■ PASSAGE SHOWN:
_ _ _ _ _
|Wing Load (kg/m2)||31.5|
|Power load (kg/hp)||7.0|
After the WW-II Soviet Union advanced in many aviation fields, but light and ultra-light aviation was in deep stall. There were no official status for private pilot at all, and few homebuilts (sometimes very successful) were one-of-a-kind. They flew under 'cover' of airclubs, if it was possible to obtain certification and flight permit on non-standard equipment or on own risk of creators. Not only enthusiasts and sportsmen suffered. Light aircraft is a desired item in inventory of farmers, geologists, police, firefighters, who can not afford to pay for use of large machines.
With conversion of Soviet Military Industry leap forward became possible, since high technologies, 'occupied' previously by military, became available for manufacturing of civil products. This technology pool allowed KB MAI to start radically new project without linking it to any 'prototype'. Despite there were a lot examples in World practice to follow. New aircraft had to combine simple construction, low cost, mobility and economy of 'ultralight' with reliability, safety and practicality of light machines. And 'classic' Russian demand to the general purpose aircraft: grass-field operation and capability to withstand elements during outdoor storing. Operation safety and handling were design top goals.
All those demands resulted in rejection of wood and conventional fabrics. Even modern materials used on paraplanes and motodeltaplanes were rejected because in long term they are affected by ultraviolet radiation and humidity. For rough field operation special nose wheel strut and strong titanium springs for main wheels. Many other technologies and materials, as well as assembly area, are shared with MiG-29 aircraft.
_ _ _ _ _
Quote the passage about the KB MAI light aircraft between "With conversion of" and "design top goals.", inclusive.

(Data extracted from a collection)
_ _ _ _ _
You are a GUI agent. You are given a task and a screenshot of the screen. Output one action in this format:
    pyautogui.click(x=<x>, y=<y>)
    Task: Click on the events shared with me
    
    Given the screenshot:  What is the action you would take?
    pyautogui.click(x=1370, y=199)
_ _ _ _ _
■ ANSWER FOR THIS EXERCISE:
With conversion of Soviet Military Industry leap forward became possible, since high technologies, 'occupied' previously by military, became available for manufacturing of civil products. This technology pool allowed KB MAI to start radically new project without linking it to any 'prototype'. Despite there were a lot examples in World practice to follow. New aircraft had to combine simple construction, low cost, mobility and economy of 'ultralight' with reliability, safety and practicality of light machines. And 'classic' Russian demand to the general purpose aircraft: grass-field operation and capability to withstand elements during outdoor storing. Operation safety and handling were design top goals.